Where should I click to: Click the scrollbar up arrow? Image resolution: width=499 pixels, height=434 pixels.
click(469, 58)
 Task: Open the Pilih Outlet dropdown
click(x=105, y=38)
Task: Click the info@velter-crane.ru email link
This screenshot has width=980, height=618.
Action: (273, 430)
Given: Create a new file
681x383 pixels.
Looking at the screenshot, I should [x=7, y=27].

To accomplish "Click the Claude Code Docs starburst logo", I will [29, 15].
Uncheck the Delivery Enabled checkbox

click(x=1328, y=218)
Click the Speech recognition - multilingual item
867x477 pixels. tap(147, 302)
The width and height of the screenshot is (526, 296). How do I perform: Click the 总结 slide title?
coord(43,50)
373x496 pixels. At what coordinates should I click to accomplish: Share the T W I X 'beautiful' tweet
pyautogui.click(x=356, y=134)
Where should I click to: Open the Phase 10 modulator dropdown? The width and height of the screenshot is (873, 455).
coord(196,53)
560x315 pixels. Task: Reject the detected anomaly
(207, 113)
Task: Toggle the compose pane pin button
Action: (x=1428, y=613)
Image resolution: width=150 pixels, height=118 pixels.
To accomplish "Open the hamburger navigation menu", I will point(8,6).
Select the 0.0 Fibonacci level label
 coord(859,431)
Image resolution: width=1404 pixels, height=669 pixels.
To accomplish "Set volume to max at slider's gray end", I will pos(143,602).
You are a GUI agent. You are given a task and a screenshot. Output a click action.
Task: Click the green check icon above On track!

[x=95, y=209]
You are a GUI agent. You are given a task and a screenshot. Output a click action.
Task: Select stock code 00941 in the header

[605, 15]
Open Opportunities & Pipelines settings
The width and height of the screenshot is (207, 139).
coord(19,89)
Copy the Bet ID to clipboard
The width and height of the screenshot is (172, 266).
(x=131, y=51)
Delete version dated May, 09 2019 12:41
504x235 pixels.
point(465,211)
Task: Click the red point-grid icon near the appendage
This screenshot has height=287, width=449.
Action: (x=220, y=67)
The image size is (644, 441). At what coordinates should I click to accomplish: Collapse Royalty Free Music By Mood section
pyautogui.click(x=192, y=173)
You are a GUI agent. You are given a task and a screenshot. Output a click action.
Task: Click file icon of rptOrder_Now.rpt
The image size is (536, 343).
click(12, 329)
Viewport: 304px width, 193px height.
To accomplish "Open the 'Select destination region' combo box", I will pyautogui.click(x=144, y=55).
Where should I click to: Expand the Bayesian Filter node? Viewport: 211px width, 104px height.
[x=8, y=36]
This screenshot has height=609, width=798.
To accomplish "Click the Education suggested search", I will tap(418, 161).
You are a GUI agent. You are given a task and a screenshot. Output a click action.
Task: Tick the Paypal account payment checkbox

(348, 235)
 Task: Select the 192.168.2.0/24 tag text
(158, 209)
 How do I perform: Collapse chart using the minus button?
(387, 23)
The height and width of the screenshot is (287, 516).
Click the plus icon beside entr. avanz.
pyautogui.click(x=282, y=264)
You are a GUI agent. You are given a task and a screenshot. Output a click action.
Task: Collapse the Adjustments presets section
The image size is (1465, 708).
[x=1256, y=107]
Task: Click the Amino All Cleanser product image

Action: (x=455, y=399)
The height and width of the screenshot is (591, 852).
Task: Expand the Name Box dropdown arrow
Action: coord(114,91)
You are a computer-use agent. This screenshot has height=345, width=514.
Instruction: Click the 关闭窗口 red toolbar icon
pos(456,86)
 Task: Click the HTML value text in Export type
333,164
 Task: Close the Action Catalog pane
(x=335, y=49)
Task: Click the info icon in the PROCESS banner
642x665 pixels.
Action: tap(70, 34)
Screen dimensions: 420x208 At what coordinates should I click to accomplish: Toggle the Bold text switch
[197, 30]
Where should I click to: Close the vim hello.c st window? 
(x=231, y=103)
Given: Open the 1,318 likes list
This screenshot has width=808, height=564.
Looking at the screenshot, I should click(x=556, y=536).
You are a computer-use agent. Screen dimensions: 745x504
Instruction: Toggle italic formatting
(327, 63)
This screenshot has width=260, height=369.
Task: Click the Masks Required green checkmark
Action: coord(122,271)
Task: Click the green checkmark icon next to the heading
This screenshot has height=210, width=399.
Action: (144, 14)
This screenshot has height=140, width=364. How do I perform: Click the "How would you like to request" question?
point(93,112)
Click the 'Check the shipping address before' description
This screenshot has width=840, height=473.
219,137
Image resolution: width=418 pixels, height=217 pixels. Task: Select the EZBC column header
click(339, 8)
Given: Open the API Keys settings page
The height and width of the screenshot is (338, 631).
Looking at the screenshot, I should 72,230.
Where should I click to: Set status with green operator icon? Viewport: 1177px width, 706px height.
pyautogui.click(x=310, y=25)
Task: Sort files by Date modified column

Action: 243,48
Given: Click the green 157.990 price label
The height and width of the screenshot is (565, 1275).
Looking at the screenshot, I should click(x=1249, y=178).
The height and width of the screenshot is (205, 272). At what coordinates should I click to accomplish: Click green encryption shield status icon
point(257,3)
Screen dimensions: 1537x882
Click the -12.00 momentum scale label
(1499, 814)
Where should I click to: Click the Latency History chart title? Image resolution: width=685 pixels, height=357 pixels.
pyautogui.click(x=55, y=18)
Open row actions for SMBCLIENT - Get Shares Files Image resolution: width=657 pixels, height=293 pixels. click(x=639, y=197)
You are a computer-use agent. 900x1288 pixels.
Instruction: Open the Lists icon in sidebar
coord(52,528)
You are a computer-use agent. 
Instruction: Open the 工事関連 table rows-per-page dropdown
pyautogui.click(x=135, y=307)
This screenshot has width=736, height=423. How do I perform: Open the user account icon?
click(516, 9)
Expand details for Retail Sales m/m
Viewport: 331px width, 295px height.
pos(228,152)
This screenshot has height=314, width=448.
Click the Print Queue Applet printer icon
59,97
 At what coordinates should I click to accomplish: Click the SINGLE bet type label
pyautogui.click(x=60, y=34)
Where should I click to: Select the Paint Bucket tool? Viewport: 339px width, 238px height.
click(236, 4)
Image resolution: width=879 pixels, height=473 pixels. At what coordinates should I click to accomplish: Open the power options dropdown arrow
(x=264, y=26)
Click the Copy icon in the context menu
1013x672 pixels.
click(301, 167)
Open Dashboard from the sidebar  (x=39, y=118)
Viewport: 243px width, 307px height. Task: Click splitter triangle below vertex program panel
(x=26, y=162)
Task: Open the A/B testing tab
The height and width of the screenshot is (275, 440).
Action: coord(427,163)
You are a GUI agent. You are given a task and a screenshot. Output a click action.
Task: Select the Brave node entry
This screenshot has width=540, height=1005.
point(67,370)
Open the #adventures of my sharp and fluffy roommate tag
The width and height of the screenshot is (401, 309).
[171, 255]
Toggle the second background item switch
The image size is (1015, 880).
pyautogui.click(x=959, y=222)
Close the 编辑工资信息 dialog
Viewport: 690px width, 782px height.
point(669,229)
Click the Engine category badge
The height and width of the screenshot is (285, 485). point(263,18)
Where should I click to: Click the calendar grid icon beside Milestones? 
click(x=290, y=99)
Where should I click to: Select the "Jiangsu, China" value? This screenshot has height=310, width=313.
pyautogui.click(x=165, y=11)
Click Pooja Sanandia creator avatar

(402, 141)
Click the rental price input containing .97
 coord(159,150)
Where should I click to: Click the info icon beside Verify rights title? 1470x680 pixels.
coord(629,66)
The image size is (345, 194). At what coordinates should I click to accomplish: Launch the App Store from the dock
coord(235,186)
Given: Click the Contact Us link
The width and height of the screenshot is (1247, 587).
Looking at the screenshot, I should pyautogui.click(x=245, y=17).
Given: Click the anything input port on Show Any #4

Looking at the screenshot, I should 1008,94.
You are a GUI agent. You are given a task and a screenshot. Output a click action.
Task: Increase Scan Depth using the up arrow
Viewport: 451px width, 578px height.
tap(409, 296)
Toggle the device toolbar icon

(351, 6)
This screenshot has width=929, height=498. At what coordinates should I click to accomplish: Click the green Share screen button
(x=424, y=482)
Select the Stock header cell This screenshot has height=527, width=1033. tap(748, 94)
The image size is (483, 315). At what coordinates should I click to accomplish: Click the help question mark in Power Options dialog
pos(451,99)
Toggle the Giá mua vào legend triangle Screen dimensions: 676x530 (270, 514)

WHAT IS BEING ASKED:
All lines from the listing above that include "settings" should be shown.

RESULT OF THE EXERCISE:
Open Opportunities & Pipelines settings
Given: Open the API Keys settings page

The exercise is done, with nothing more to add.